EP — E aí, encontrou o "diferente"?
Gringo — Cheguei ao Rio e queria fazer Escola de Belas Artes. Mas achei que ia ficar sem trabalho. Melhor seria achar uma profissão técnica. Dai pensei "o que é técnico e próximo à arte?". Fiz arquitetura. Mas, quando terminei, queria mesmo arte. Então, voltei para o meio artístico, mas com o embasamento da arquitetura.
EP — Entre os seus trabalhos mais famosos, quais você gosta de lembrar?
Gringo — Ajudei a construir a imagem do Carlinhos Brown, que é uma pessoa que gosto muito. Trabalho há muito tempo com a Maria Bethânia. Gosto desta coisa dela da simplicidade com o popular, numa linguagem contemporânea.
EP — E os espetáculos com a Deborah Colker?
Gringo — O espetáculo 4x4 é o que mais gosto, pois significou uma grande superação. Queria que os vasos voassem, mas não sabia como. Eram 90 vasos no palco, todos colocados pelos bailarinos. Eles dançavam entre os vasos sem derrubar. E depois desciam peças do alto do cenário que pegavam esses vasos e eles começavam a voar até desaparecer do palco. Não consigo ver esses espetáculo. Até hoje tenho um nervoso que eles vão derrubar os vasos. Na hora dos vasos eu digo "ai, vou sair, não consigo ficar aqui."
EP — Como ser diferente, como seu pai pregava, trabalhando com a Xuxa?
Gringo — Tentei limpar um pouco a linguagem visual. Desde que comecei a trabalhar com algumas pessoas, penso que se a gente perde os preconceitos a gente cresce. Aprendi muito com ela. A gente fala assim "ah, só gosto de preto". Mas o mundo não é só preto. É amarelo, é azul. No começo falei: "Com a Xuxa não vou trabalhar". Mas descobri um lado que não conhecia pela televisão, uma coisa bacana, vibrante. Gosto de trabalhar com coisas diferentes e até antagônicas.

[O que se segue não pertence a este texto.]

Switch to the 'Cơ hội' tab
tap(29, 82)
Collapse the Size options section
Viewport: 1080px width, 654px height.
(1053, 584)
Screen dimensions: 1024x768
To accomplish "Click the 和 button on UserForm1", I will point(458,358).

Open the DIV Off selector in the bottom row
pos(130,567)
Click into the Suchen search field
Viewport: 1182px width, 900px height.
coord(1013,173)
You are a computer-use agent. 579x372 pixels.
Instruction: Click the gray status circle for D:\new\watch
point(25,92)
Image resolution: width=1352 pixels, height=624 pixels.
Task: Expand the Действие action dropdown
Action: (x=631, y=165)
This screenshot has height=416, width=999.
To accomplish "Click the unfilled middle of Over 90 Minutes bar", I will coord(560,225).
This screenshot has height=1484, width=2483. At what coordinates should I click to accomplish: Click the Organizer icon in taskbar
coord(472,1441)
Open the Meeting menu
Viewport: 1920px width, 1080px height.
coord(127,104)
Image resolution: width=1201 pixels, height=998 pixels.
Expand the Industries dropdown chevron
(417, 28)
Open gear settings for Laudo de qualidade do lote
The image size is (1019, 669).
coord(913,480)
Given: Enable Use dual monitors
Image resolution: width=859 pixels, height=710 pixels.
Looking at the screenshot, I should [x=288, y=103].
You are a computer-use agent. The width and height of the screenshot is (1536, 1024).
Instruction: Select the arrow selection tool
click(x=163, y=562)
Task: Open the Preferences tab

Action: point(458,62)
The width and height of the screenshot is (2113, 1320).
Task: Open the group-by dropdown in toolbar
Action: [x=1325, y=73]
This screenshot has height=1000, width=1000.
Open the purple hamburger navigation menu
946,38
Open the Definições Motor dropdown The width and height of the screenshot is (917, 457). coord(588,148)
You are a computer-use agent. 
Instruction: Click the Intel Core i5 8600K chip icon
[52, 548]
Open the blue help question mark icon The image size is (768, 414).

EP — Como você se abastece para produzir todo esse material?
Gringo — Na rua, vendo as pessoas. O papel do artista é observar o mundo. O mundo já está feito. As pessoas são criativas. O papel da gente é pegar o que todo mundo faz e editar. Aprendo muito viajando. É a melhor escola.
EP — Qual é a marca do seu trabalho?
Gringo — Gosto de trabalhar com outras pessoas, porque sou um parceiro. Tenho que estar aberto para trocar idéias. Meu papel é traduzir isso e dar uma linguagem direta. Posso ser clean como posso ser barroco. Estudar arquitetura me deu essa coisa simples e limpa.
EP — Como você conseguiu transformar o seu trabalho em uma grife?
Gringo — Por eu fazer muita coisa diferente, a nova geração ficou antenada. Quando faço palestra, recebo muita gente jovem. Faço imagem. Para o artista visual, o campo dele é muito maior. Só que você tem que arriscar. Não sabia fazer vídeo, por exemplo. Um dia fui lá e disse: "Quero dirigir isso aí".
EP — Existe mercado para cenógrafos no Brasil?
Gringo — Muito. O que falta é a formação de profissionais mais focados. As escolas de cenografia no Brasil são muito ruins. Acho que a arquitetura tinha que ser um começo. Quase todos os assistentes que trabalham comigo são arquitetos.